Move from youth empowerment to youth investments – AfDB boss told African leaders

Move from youth empowerment to youth investments – AfDB boss told African leaders

The President of African Development Bank (AfDB), Akinwumi Adesina, challenged governments in Africa to play a leading role in providing jobs for Africans, saying it was time for African governments to begin to shift from youth empowerment to youth investment.

Adesina who was speaking over the weekend at the 5th Tony Elumelu African Entrepreneurship forum in Lagos, Nigeria, delivered a clarion call to global investors, political leaders and the business community “to put capital at risk for the young people of Africa”. The current market system does not provide financing to Africans, he deplored.

He said some governments are not playing their roles properly and that’s why “we are producing so many people that are just jobless”.

 

Adesina proposed the establishment of youth entrepreneurship and investment banks to meet the growing and urgent needs of youth entrepreneurs. “A bank you can walk into where they see assets not liabilities, where they have faith and confidence in young people,” he said. He also called for the de-risking of loans to youth businesses.

Over 5000 entrepreneurs, global business leaders and Heads of State, including the presidents of Senegal, Congo, and Rwanda took part in the forum.

Other leaders include the Nigerian vice president Yemi Osinbajo, Nigerian First Lady Aisha Buhari, Guinean First Lady Djena Kaba Conde, Malian First Lady Keita Aminata Maiga, Ugandan Prime Minister Ruhakana Rugunda among others.

Tony O. Elumelu, founder of the Tony Elumelu Foundation, reiterated the urgency in creating jobs on the continent to catalyze Africa’s development.

 

He said, “Extremism is a product of poverty and joblessness. Poverty anywhere is a threat to everyone everywhere,” he said. “If our leaders understand the reason and rationale for our youths to succeed, they will do everything they can to support them.”

 

Elumelu also reiterated the role of technology as a key enabler in accelerating development, citing TEFConnect, the digital networking platform for African entrepreneurs launched by the Tony Elumelu Foundation in 2018.
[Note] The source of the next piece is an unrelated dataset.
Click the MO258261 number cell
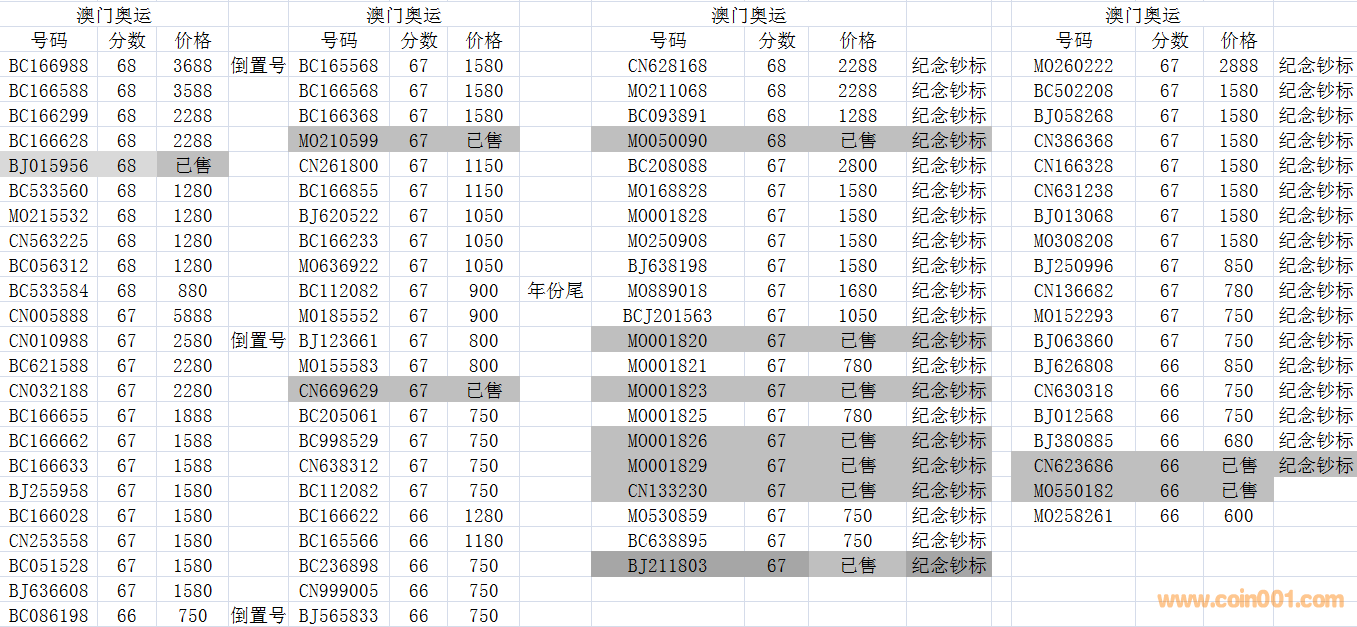(x=1073, y=516)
Tony O. Elumelu founded the Tony Elumelu Foundation (TEF) in 2010 to remove the obstacles that Africa’s entrepreneurs face as they grow and develop their start-ups into small and medium enterprises (SMEs) and their SMEs into national growth companies, and in turn their national growth companies into African multinationals.

 

The TEF entrepreneurship program aligns with the goals of the African Development Bank, whose Jobs for Youth in Africa Strategy aims to support African countries to create 25 million jobs and empower 50 million young people by 2025.